Le discours de Zucman repose sur une idée martelée à l’envi : les riches paieraient moins d’impôt que les pauvres. C’est faux. Les chiffres de la DGFiP le montrent clairement : plus de 50 % des Français ne paient pas d’impôt sur le revenu et bénéficient, pour beaucoup, d’aides sociales diverses. À l’inverse, les 10 % les plus aisés acquittent plus de 70 % de l’impôt sur le revenu. Dire que la charge fiscale pèserait d’abord sur les classes populaires relève de la contre-vérité. Mais à force de répéter ces slogans simplistes, on finit par les faire passer pour des évidences.
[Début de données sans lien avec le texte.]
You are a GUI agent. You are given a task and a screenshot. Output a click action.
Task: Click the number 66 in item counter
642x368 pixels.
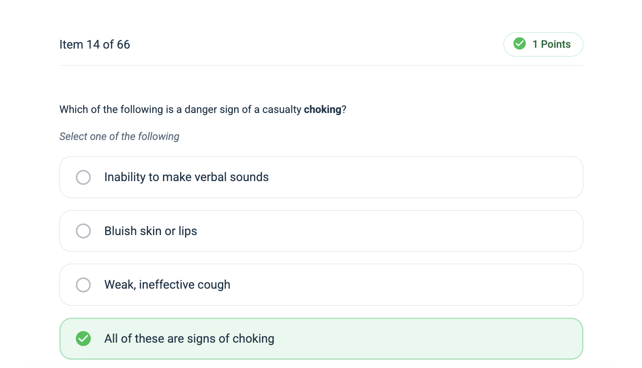pyautogui.click(x=123, y=44)
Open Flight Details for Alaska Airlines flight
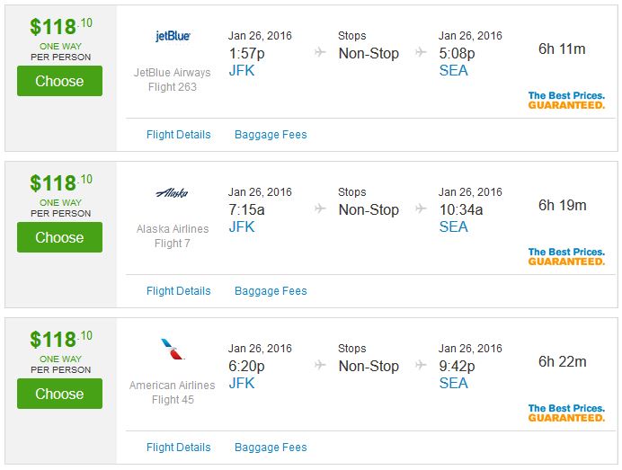Image resolution: width=622 pixels, height=470 pixels. point(179,291)
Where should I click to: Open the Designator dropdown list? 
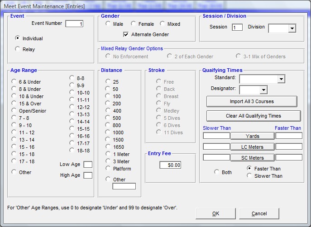[263, 90]
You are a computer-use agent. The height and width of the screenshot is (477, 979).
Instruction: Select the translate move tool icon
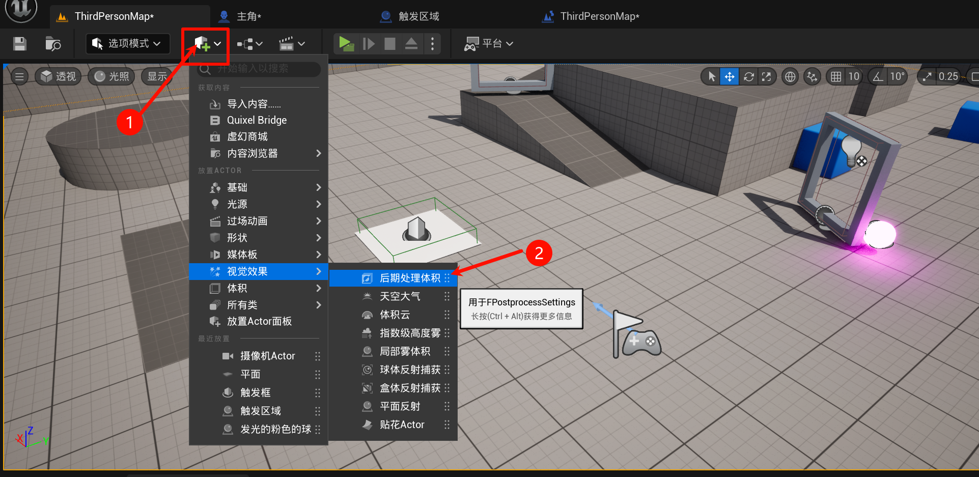click(x=730, y=77)
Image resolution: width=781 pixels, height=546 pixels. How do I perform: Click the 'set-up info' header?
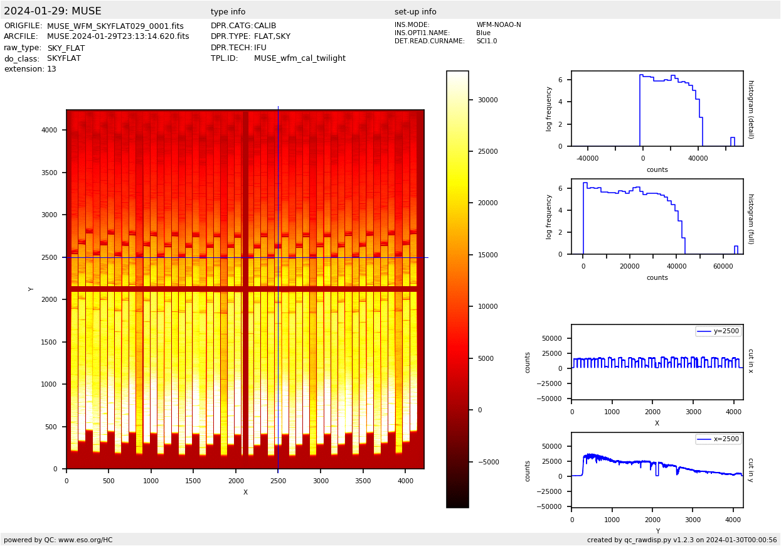(x=415, y=12)
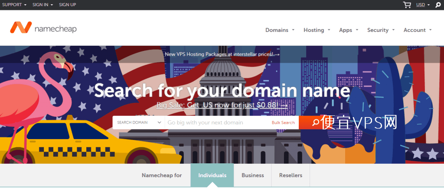Click the search magnifier in top bar
Viewport: 444px width, 191px height.
coord(438,5)
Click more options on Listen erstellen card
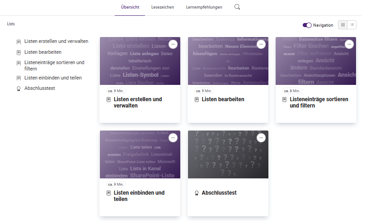This screenshot has width=380, height=224. click(173, 44)
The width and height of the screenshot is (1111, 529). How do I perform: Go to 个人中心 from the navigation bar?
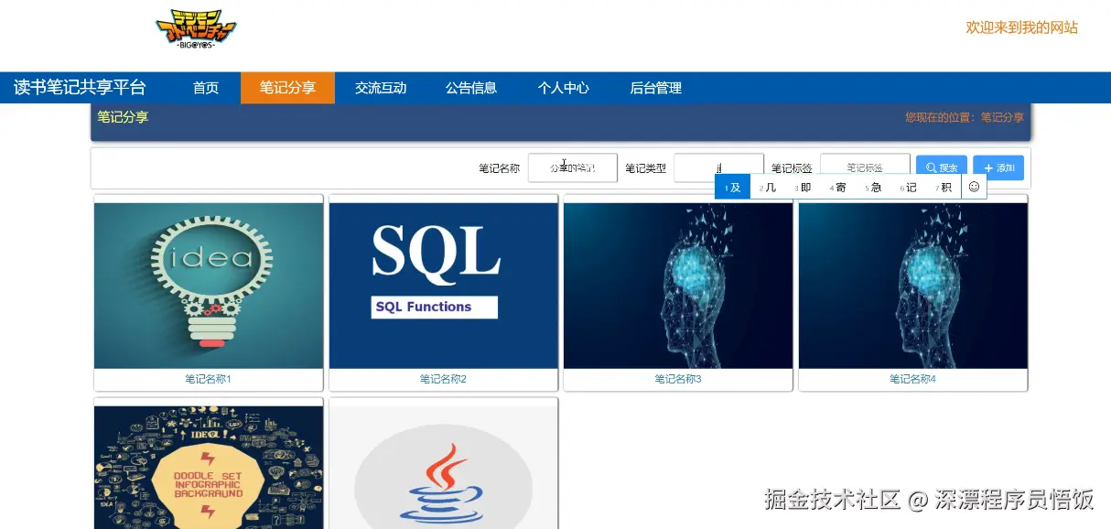click(x=562, y=87)
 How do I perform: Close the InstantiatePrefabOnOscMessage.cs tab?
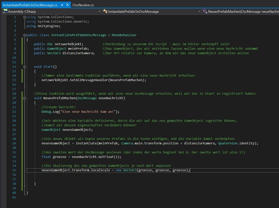click(x=67, y=6)
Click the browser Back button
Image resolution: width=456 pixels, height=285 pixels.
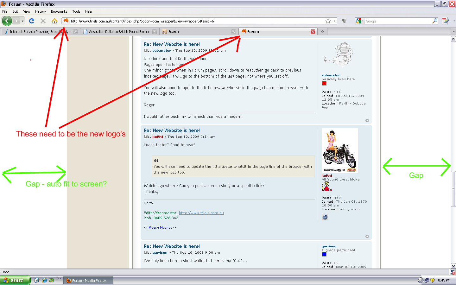click(x=7, y=21)
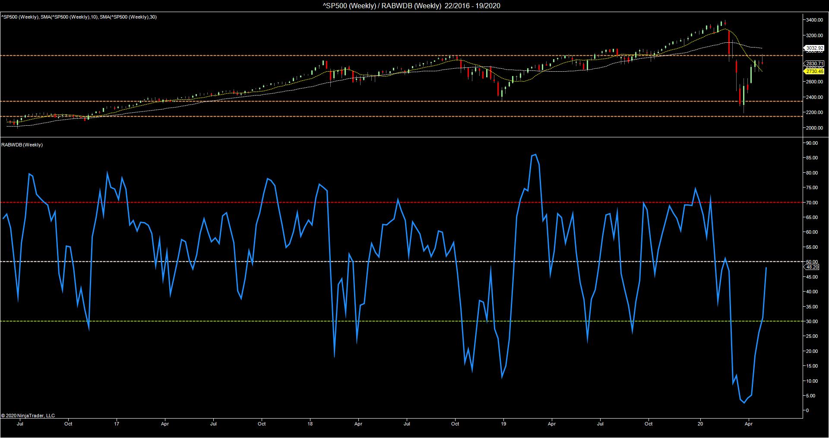Click the 48.20 RABWDB value marker
Image resolution: width=829 pixels, height=438 pixels.
[812, 267]
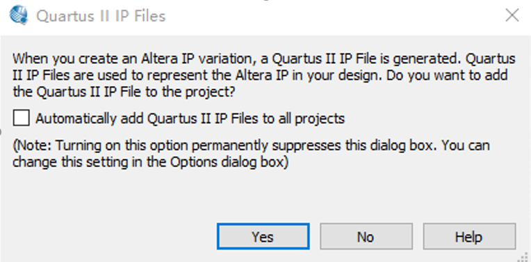Screen dimensions: 531x262
Task: Enable Automatically add Quartus II IP Files checkbox
Action: [x=21, y=118]
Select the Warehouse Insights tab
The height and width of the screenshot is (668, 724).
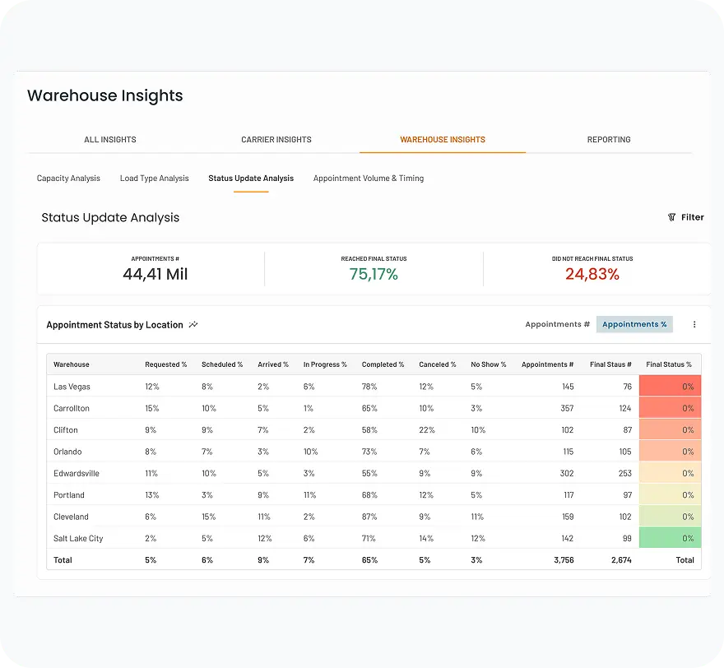[x=443, y=140]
On fabrique du ressentiment sur des bases fausses, et c’est précisément ce mélange d’erreurs et de colère qui devient explosif pour la démocratie.
La mise en avant de la taxe Zucman illustre surtout le naufrage de notre vie politique. Plutôt que de s’attaquer au vrai problème — celui d’un État obèse, dépensier, qui engloutit toujours plus de ressources sans jamais apprendre à maîtriser ses dépenses — nos responsables préfèrent brandir des slogans faciles. Ils savent parfaitement qu’une telle taxe serait inefficace, destructrice de valeur et contre-productive. Mais peu importe : elle donne un scalp à exhiber, un totem pour mobiliser un électorat populaire à coups d’idées simples et de promesses illusoires. Ce n’est plus de la politique, c’est du théâtre électoral, où l’on préfère se servir plutôt que servir.
La taxe Zucman n’est pas une réforme, c’est une faute. Une faute économique, car elle découragerait l’investissement et pousserait nos entrepreneurs à l’exil. Une faute sociale, car elle oppose artificiellement riches et pauvres en colportant des idées fausses. Une faute politique, car elle abîme encore l’image d’une classe dirigeante incapable d’affronter les vrais défis et préférant la démagogie à l’efficacité. La justice fiscale ne viendra pas d’un slogan populiste mais d’un État qui apprend enfin à se réformer, à dépenser mieux, et d’une société qui retrouve le goût de la réussite et de l’effort. Casser l’envie d’entreprendre et punir la richesse, c’est condamner la France à l’appauvrissement et au ressentiment.